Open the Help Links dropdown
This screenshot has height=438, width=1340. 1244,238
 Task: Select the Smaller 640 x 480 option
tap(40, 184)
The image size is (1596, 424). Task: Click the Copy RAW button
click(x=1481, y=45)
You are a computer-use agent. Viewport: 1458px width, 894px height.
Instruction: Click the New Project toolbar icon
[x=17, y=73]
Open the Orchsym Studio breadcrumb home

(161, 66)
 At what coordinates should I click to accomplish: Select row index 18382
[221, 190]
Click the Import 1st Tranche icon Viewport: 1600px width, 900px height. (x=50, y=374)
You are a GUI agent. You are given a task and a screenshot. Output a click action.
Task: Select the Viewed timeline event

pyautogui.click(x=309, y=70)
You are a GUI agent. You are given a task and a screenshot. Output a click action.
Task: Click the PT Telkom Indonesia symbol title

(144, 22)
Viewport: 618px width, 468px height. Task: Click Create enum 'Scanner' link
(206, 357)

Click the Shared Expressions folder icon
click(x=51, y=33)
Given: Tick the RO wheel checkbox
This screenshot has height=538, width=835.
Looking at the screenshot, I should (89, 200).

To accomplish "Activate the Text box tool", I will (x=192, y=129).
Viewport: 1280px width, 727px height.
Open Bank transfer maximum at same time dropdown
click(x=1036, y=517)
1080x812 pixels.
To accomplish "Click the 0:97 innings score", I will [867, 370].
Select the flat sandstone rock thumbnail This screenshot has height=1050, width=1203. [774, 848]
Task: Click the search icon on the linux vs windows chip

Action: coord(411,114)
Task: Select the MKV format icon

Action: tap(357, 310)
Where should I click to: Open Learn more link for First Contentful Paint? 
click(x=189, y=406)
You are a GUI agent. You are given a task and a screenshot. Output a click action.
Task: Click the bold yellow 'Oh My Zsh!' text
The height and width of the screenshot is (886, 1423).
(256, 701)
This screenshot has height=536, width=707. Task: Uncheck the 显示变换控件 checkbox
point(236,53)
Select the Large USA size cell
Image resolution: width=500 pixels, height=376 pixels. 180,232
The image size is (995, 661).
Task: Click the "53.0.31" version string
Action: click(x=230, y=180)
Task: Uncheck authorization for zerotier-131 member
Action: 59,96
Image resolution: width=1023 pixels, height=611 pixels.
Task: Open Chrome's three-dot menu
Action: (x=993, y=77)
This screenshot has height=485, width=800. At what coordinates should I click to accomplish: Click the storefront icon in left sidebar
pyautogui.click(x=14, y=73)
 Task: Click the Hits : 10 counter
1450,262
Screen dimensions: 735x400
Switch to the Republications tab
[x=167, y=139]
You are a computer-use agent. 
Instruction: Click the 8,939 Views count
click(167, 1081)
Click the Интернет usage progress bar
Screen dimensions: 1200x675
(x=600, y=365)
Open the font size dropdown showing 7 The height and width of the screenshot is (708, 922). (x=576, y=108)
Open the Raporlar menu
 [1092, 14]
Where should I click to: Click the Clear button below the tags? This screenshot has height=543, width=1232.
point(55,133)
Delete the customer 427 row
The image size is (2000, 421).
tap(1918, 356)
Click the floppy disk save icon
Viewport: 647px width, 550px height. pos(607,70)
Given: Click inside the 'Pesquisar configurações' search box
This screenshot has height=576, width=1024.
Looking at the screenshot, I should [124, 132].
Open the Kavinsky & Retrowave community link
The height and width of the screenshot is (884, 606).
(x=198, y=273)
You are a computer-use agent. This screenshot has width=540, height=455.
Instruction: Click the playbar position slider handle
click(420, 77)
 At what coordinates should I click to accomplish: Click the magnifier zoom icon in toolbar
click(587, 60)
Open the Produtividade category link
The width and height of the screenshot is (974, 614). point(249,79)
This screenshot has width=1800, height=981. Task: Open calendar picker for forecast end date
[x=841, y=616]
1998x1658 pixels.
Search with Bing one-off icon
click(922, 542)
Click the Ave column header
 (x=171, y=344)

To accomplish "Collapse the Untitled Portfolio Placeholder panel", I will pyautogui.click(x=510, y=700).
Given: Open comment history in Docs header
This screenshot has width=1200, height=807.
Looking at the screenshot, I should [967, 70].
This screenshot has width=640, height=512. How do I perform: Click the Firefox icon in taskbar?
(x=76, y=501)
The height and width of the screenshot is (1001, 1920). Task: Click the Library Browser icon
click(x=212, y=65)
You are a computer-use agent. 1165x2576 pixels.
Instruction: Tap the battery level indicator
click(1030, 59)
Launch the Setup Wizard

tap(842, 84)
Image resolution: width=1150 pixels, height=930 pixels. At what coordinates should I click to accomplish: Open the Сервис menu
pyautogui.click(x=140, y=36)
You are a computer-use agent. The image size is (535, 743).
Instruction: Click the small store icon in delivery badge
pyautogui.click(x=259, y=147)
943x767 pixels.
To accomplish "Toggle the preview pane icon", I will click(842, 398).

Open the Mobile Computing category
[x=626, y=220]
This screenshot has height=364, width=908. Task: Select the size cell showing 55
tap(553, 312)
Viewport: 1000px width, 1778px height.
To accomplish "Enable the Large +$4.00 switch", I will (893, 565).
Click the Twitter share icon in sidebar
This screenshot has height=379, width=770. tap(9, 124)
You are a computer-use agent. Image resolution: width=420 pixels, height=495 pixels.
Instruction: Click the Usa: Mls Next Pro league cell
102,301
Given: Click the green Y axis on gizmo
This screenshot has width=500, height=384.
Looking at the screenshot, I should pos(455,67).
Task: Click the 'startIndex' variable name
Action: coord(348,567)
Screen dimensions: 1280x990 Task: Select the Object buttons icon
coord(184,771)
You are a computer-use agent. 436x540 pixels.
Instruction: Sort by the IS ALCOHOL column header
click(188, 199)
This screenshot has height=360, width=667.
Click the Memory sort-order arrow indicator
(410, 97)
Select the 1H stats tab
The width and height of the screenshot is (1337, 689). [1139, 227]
____________________
REQUIRED TASK. Reproduce every item above word for word, with no changes.

EXERCISE SOLUTION.
Open the Help Links dropdown
This screenshot has height=438, width=1340. 1244,238
 Task: Select the Smaller 640 x 480 option
tap(40, 184)
The image size is (1596, 424). Task: Click the Copy RAW button
click(x=1481, y=45)
You are a computer-use agent. Viewport: 1458px width, 894px height.
Instruction: Click the New Project toolbar icon
[x=17, y=73]
Open the Orchsym Studio breadcrumb home

(161, 66)
 At what coordinates should I click to accomplish: Select row index 18382
[221, 190]
Click the Import 1st Tranche icon Viewport: 1600px width, 900px height. (x=50, y=374)
You are a GUI agent. You are given a task and a screenshot. Output a click action.
Task: Select the Viewed timeline event

pyautogui.click(x=309, y=70)
You are a GUI agent. You are given a task and a screenshot. Output a click action.
Task: Click the PT Telkom Indonesia symbol title

(144, 22)
Viewport: 618px width, 468px height. Task: Click Create enum 'Scanner' link
(206, 357)

Click the Shared Expressions folder icon
click(x=51, y=33)
Given: Tick the RO wheel checkbox
This screenshot has height=538, width=835.
Looking at the screenshot, I should (89, 200).

To accomplish "Activate the Text box tool", I will (x=192, y=129).
Viewport: 1280px width, 727px height.
Open Bank transfer maximum at same time dropdown
click(x=1036, y=517)
1080x812 pixels.
To accomplish "Click the 0:97 innings score", I will [867, 370].
Select the flat sandstone rock thumbnail This screenshot has height=1050, width=1203. [774, 848]
Task: Click the search icon on the linux vs windows chip

Action: coord(411,114)
Task: Select the MKV format icon

Action: tap(357, 310)
Where should I click to: Open Learn more link for First Contentful Paint? 
click(x=189, y=406)
You are a GUI agent. You are given a task and a screenshot. Output a click action.
Task: Click the bold yellow 'Oh My Zsh!' text
The height and width of the screenshot is (886, 1423).
(256, 701)
This screenshot has height=536, width=707. Task: Uncheck the 显示变换控件 checkbox
point(236,53)
Select the Large USA size cell
Image resolution: width=500 pixels, height=376 pixels. 180,232
The image size is (995, 661).
Task: Click the "53.0.31" version string
Action: click(x=230, y=180)
Task: Uncheck authorization for zerotier-131 member
Action: 59,96
Image resolution: width=1023 pixels, height=611 pixels.
Task: Open Chrome's three-dot menu
Action: (x=993, y=77)
This screenshot has height=485, width=800. At what coordinates should I click to accomplish: Click the storefront icon in left sidebar
pyautogui.click(x=14, y=73)
 Task: Click the Hits : 10 counter
1450,262
Screen dimensions: 735x400
Switch to the Republications tab
[x=167, y=139]
You are a computer-use agent. 
Instruction: Click the 8,939 Views count
click(167, 1081)
Click the Интернет usage progress bar
Screen dimensions: 1200x675
(x=600, y=365)
Open the font size dropdown showing 7 The height and width of the screenshot is (708, 922). (x=576, y=108)
Open the Raporlar menu
 [1092, 14]
Where should I click to: Click the Clear button below the tags? This screenshot has height=543, width=1232.
point(55,133)
Delete the customer 427 row
The image size is (2000, 421).
tap(1918, 356)
Click the floppy disk save icon
Viewport: 647px width, 550px height. pos(607,70)
Given: Click inside the 'Pesquisar configurações' search box
This screenshot has height=576, width=1024.
Looking at the screenshot, I should [124, 132].
Open the Kavinsky & Retrowave community link
The height and width of the screenshot is (884, 606).
(x=198, y=273)
You are a computer-use agent. This screenshot has width=540, height=455.
Instruction: Click the playbar position slider handle
click(420, 77)
 At what coordinates should I click to accomplish: Click the magnifier zoom icon in toolbar
click(587, 60)
Open the Produtividade category link
The width and height of the screenshot is (974, 614). point(249,79)
This screenshot has width=1800, height=981. Task: Open calendar picker for forecast end date
[x=841, y=616]
1998x1658 pixels.
Search with Bing one-off icon
click(922, 542)
Click the Ave column header
 (x=171, y=344)

To accomplish "Collapse the Untitled Portfolio Placeholder panel", I will pyautogui.click(x=510, y=700).
Given: Open comment history in Docs header
This screenshot has width=1200, height=807.
Looking at the screenshot, I should [967, 70].
This screenshot has width=640, height=512. How do I perform: Click the Firefox icon in taskbar?
(x=76, y=501)
The height and width of the screenshot is (1001, 1920). Task: Click the Library Browser icon
click(x=212, y=65)
You are a computer-use agent. 1165x2576 pixels.
Instruction: Tap the battery level indicator
click(1030, 59)
Launch the Setup Wizard

tap(842, 84)
Image resolution: width=1150 pixels, height=930 pixels. At what coordinates should I click to accomplish: Open the Сервис menu
pyautogui.click(x=140, y=36)
You are a computer-use agent. The image size is (535, 743).
Instruction: Click the small store icon in delivery badge
pyautogui.click(x=259, y=147)
943x767 pixels.
To accomplish "Toggle the preview pane icon", I will click(842, 398).

Open the Mobile Computing category
[x=626, y=220]
This screenshot has height=364, width=908. Task: Select the size cell showing 55
tap(553, 312)
Viewport: 1000px width, 1778px height.
To accomplish "Enable the Large +$4.00 switch", I will (893, 565).
Click the Twitter share icon in sidebar
This screenshot has height=379, width=770. tap(9, 124)
You are a computer-use agent. Image resolution: width=420 pixels, height=495 pixels.
Instruction: Click the Usa: Mls Next Pro league cell
102,301
Given: Click the green Y axis on gizmo
This screenshot has width=500, height=384.
Looking at the screenshot, I should pos(455,67).
Task: Click the 'startIndex' variable name
Action: coord(348,567)
Screen dimensions: 1280x990 Task: Select the Object buttons icon
coord(184,771)
You are a computer-use agent. 436x540 pixels.
Instruction: Sort by the IS ALCOHOL column header
click(188, 199)
This screenshot has height=360, width=667.
Click the Memory sort-order arrow indicator
(410, 97)
Select the 1H stats tab
The width and height of the screenshot is (1337, 689). [1139, 227]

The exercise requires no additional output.